#### Problem description:
If a line in the entries below includes "toolbar", pick it out and copy it.

------------------------------------------------------------

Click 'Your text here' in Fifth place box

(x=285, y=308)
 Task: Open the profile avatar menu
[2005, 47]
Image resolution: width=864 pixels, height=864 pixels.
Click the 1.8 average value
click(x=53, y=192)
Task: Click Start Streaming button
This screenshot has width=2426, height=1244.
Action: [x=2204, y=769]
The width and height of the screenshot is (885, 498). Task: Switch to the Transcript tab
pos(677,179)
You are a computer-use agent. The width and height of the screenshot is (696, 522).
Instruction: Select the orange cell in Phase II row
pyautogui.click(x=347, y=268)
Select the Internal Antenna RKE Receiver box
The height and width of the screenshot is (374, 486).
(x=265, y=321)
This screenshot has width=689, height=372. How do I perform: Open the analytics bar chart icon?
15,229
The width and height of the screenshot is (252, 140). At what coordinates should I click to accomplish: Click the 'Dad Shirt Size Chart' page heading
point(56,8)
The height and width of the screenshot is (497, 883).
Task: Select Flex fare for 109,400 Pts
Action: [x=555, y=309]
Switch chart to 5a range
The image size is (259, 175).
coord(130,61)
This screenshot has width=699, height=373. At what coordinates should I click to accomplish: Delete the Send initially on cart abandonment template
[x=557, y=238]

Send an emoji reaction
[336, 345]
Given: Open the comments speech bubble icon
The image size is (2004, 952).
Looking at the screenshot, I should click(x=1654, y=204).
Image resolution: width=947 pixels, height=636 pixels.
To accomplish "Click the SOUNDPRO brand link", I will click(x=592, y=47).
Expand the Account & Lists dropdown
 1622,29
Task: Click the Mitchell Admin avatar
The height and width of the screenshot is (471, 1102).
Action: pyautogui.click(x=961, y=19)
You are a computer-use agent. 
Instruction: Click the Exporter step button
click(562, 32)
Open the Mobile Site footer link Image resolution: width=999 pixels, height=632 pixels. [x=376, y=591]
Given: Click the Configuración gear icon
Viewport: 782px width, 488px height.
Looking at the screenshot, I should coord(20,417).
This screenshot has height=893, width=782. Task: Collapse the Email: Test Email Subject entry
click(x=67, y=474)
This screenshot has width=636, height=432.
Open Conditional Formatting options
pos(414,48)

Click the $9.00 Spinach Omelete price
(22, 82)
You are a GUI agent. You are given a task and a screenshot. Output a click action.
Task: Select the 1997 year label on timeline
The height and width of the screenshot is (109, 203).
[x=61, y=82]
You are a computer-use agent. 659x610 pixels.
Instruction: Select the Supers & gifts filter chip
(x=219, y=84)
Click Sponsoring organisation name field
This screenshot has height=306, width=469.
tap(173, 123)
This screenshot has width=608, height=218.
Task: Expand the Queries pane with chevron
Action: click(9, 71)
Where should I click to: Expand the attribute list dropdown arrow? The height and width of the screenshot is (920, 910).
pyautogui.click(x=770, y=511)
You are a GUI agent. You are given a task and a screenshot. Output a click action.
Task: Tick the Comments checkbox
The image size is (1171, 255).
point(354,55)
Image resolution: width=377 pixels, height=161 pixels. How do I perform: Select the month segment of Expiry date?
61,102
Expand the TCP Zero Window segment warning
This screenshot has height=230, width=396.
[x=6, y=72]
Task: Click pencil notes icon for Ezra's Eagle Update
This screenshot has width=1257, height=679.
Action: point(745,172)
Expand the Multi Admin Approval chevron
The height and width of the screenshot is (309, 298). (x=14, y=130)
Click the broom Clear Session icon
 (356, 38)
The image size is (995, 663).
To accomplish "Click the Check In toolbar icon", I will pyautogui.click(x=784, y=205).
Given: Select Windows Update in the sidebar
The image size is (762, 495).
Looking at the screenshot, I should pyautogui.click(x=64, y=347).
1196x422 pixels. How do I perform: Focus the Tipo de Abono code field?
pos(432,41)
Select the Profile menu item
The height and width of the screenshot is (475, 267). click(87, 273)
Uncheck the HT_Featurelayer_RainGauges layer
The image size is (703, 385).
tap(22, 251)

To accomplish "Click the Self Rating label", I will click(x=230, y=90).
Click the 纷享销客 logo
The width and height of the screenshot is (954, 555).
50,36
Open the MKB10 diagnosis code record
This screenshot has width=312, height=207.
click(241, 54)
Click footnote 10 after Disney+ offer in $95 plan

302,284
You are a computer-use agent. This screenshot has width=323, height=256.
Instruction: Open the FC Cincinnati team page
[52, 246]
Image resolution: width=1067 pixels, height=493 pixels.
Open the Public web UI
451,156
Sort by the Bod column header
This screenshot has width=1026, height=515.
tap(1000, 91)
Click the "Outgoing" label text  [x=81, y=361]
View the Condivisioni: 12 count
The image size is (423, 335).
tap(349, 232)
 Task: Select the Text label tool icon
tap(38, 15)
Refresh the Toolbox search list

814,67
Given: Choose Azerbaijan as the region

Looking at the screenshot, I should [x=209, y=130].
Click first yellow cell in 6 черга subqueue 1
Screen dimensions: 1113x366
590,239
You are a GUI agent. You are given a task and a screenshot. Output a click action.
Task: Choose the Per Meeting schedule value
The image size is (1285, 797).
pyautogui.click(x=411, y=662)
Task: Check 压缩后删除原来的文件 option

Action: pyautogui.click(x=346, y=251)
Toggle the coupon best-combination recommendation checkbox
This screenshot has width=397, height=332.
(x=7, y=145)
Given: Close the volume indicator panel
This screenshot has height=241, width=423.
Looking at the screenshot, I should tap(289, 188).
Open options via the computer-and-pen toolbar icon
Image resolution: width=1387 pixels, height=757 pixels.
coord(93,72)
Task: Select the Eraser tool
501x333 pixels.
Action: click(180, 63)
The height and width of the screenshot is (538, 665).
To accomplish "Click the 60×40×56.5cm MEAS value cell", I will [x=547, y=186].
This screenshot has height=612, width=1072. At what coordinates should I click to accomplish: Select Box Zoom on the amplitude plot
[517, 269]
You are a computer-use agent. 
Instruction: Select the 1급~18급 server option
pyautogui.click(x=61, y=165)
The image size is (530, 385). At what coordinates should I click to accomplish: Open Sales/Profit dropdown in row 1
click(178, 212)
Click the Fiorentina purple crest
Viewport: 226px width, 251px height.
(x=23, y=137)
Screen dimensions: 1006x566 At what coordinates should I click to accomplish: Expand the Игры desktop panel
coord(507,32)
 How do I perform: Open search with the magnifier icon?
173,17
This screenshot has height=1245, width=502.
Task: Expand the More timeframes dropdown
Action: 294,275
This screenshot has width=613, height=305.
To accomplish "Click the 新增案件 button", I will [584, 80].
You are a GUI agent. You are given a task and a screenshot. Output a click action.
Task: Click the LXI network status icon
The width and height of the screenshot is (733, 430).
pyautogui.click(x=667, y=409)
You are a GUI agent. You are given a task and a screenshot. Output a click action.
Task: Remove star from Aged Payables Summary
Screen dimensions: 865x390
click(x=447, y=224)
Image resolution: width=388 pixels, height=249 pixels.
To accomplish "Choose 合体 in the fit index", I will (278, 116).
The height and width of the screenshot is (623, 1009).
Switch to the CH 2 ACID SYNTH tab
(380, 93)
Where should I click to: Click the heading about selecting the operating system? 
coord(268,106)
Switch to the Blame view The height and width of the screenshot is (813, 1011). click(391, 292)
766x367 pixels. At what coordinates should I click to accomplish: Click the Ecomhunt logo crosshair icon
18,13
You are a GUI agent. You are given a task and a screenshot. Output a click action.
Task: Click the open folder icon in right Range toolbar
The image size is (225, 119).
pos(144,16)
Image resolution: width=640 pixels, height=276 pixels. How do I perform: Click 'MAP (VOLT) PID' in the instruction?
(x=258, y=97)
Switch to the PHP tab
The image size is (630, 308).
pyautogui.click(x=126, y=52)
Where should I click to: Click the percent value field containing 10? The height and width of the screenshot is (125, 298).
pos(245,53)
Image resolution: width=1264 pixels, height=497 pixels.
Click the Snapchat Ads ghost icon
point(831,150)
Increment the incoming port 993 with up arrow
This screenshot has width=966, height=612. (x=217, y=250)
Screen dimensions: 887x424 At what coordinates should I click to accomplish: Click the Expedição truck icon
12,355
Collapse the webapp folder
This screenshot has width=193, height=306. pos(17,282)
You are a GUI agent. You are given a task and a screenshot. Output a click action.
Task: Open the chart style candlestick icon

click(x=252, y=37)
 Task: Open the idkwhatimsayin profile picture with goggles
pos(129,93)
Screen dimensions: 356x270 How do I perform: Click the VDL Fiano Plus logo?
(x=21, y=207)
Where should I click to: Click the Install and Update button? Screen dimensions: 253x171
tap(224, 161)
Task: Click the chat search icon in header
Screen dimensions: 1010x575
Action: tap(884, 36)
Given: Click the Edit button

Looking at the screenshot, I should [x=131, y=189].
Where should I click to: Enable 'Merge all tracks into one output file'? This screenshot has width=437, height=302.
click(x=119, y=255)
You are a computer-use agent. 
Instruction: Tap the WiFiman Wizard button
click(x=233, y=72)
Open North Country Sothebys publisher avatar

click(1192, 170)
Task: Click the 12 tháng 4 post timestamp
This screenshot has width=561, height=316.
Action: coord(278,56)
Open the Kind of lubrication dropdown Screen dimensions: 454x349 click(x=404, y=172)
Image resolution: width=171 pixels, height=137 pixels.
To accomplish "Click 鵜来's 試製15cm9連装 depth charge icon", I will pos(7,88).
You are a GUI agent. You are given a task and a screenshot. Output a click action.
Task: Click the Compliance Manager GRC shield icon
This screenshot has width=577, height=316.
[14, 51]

------------------------------------------------------------

#### Completed exercise:
To accomplish "Click the Check In toolbar icon", I will pyautogui.click(x=784, y=205).
Open options via the computer-and-pen toolbar icon
Task: Click the open folder icon in right Range toolbar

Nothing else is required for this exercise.